Monday, September 29, 2014

Psalm 131: Gods Words I Want to Make My Own

I am struck by Psalm 131 and the sense of silence that embodies these three verses. I wonder at the darker side of people feeling lonely and longing to fill the black hole that seems to unexpectedly knock on our souls as the nights grow longer and the cool winds blow the trees bare.

(English Standard Version)
O Lord, my heart is not lifted up;
    my eyes are not raised too high;
I do not occupy myself with things
    too great and too marvelous for me.
But I have calmed and quieted my soul,
    like a weaned child with its mother;
    like a weaned child is my soul within me.

O Israel, hope in the Lord
    from this time forth and forevermore.

(The Message)
God, I’m not trying to rule the roost,
    I don’t want to be king of the mountain.
I haven’t meddled where I have no business
    or fantasized grandiose plans.
I’ve kept my feet on the ground,
    I’ve cultivated a quiet heart.
Like a baby content in its mother’s arms,
    my soul is a baby content.

Wait, Israel, for God.
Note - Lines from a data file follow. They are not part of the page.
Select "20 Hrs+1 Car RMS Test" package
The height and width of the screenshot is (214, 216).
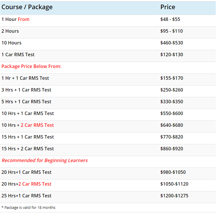click(x=27, y=172)
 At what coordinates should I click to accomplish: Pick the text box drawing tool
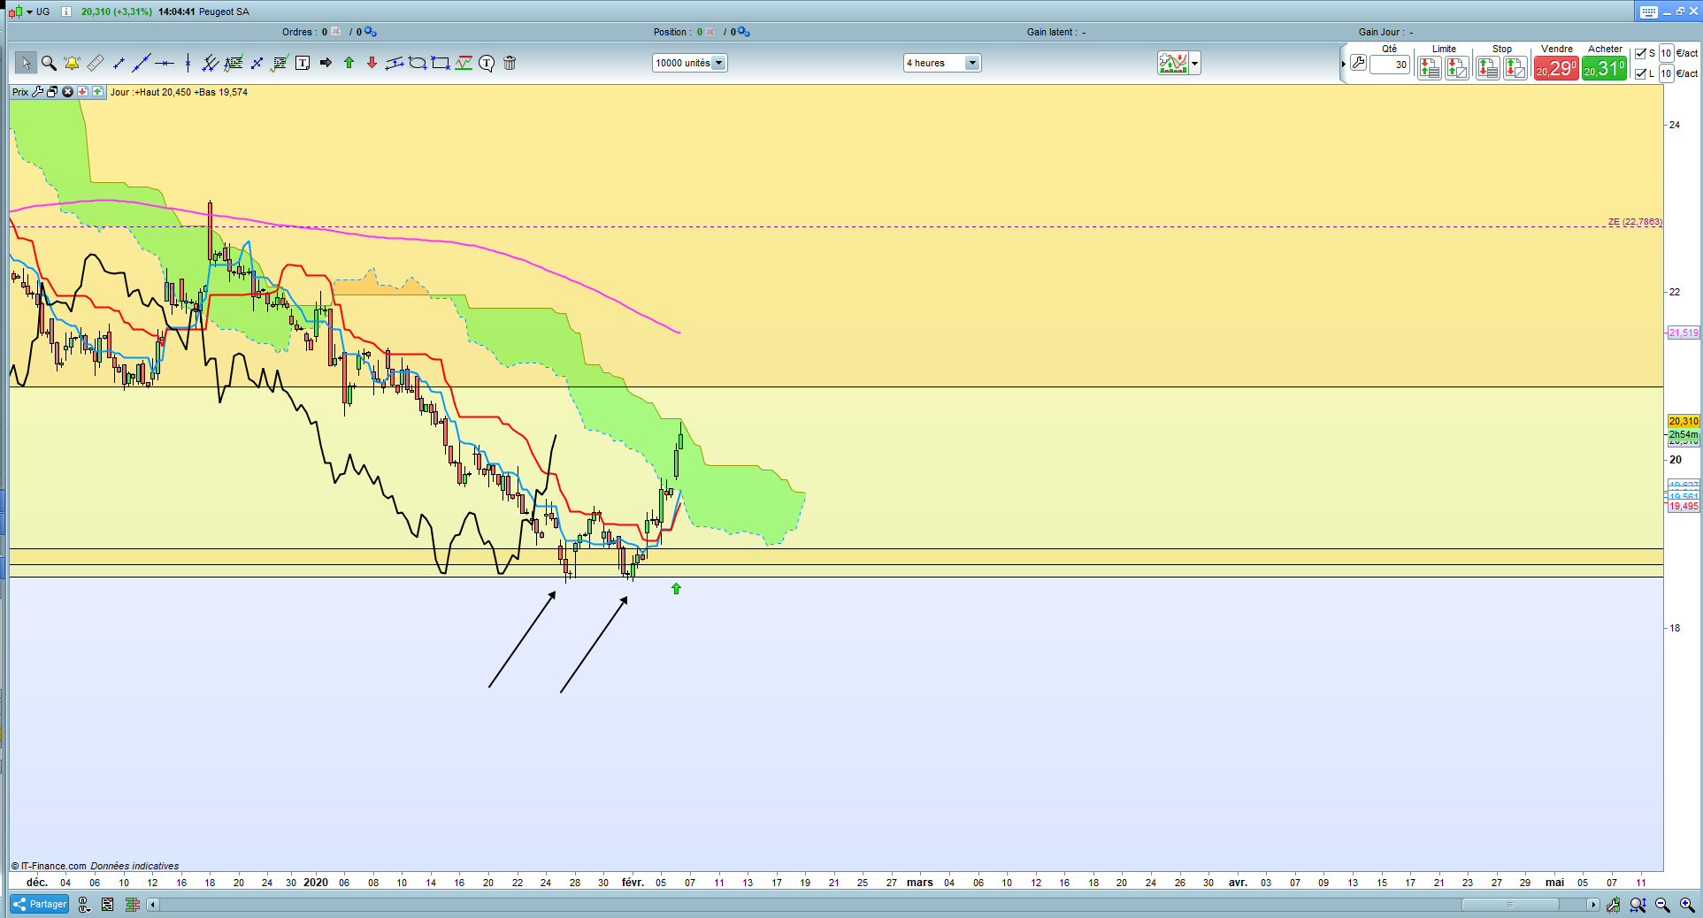click(x=303, y=63)
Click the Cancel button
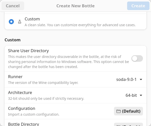151x126 pixels. [x=13, y=6]
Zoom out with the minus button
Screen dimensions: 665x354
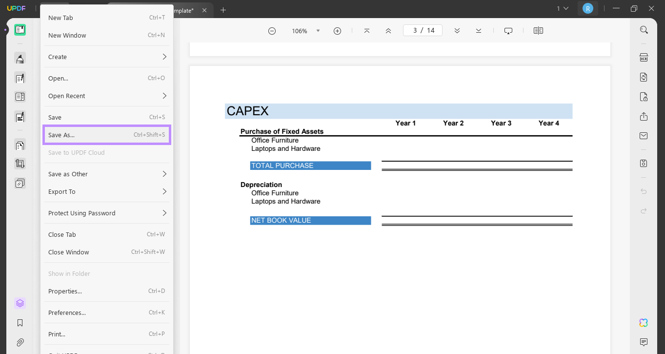[272, 30]
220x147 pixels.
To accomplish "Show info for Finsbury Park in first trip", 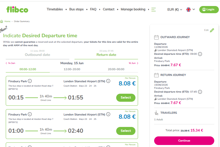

Wait with hope.
    Hope now; hope always!


The pastors of The Branch Church in Grand Rapids are preaching about God's Kingdom and the Worlds Kingdom colliding (or battling) here on earth and I can't help but wonder at how we receive and grow as children of a loving father and living out of that identity, safety and provision, while also contributing fearlessly to the work he encourages us.